→ **Supplied material**
-.-.-
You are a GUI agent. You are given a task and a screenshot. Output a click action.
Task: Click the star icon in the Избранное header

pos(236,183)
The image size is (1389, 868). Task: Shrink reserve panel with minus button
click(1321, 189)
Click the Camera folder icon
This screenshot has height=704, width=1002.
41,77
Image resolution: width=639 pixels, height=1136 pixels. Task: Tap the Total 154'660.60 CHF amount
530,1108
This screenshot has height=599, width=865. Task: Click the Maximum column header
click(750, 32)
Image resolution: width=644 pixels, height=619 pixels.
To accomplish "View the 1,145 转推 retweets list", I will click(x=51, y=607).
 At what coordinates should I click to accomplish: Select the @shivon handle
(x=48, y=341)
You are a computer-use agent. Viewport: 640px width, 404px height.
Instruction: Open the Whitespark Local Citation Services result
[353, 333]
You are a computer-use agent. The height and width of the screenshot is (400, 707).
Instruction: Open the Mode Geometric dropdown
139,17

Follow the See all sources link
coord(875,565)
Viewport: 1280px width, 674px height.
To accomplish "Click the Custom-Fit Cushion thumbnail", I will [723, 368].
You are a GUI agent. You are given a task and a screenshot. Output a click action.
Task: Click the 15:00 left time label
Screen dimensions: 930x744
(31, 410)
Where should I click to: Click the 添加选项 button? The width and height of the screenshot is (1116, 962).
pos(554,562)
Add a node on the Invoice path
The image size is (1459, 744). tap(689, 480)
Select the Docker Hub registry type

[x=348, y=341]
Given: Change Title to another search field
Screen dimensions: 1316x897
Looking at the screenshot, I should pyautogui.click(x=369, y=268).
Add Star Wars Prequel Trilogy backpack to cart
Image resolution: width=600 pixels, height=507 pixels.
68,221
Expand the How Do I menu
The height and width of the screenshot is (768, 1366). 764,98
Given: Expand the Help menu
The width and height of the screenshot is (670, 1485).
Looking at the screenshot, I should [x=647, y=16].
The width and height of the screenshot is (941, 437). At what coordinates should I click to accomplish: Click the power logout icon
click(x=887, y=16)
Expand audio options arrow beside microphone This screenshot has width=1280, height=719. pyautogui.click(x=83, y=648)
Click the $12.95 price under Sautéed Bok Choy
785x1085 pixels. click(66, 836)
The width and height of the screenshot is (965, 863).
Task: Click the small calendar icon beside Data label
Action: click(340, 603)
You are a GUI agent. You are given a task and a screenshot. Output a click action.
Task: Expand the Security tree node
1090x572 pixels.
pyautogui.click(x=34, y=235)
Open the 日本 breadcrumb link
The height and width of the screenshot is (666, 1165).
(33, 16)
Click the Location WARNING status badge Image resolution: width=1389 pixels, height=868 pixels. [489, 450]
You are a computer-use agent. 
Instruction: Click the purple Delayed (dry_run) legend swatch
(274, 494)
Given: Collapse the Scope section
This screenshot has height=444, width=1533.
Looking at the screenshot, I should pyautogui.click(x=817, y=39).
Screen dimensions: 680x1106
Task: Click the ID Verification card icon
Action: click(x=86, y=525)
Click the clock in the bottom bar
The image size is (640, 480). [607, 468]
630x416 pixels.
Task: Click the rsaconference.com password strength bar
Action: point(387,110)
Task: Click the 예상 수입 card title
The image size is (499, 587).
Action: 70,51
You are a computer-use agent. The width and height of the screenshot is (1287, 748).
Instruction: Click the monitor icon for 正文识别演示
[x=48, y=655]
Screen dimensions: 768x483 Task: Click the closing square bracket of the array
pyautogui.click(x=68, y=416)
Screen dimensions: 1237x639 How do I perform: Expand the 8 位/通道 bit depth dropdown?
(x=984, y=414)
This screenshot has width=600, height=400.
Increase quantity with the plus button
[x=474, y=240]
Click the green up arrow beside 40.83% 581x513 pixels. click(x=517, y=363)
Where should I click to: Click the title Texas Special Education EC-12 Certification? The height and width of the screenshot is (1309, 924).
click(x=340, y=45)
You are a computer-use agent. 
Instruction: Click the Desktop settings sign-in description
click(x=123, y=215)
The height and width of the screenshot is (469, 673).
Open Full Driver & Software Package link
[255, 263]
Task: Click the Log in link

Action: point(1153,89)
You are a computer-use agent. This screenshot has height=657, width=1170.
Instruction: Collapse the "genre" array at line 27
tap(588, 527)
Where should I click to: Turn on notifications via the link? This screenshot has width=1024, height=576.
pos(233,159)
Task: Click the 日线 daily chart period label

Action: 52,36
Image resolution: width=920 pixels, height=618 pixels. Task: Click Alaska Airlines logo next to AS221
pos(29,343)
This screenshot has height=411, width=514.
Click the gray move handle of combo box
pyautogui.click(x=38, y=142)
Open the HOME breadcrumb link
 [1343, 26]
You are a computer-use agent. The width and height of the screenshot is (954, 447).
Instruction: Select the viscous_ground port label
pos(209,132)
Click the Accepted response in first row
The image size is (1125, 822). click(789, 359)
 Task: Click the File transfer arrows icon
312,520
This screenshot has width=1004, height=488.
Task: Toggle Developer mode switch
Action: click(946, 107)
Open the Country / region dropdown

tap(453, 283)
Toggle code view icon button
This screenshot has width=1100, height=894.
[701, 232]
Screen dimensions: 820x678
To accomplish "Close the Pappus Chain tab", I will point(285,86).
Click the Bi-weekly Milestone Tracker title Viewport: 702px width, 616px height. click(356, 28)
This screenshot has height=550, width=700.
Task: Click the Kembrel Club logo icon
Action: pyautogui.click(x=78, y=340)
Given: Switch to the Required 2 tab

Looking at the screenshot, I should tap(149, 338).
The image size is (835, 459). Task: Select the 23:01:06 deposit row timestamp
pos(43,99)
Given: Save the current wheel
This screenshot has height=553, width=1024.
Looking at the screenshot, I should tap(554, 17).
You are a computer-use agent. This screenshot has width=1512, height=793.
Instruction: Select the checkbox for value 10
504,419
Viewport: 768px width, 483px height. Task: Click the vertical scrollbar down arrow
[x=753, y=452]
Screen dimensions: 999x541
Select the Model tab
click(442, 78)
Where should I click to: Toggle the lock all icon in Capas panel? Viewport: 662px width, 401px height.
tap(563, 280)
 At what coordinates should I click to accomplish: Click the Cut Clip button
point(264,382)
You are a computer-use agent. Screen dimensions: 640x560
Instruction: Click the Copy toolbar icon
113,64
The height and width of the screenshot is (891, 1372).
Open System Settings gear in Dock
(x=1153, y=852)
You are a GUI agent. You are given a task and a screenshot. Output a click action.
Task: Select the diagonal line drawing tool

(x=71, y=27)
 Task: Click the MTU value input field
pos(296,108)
-.-.-
A bare number is the whole answer: how many lines in the listing hold the string "will".

3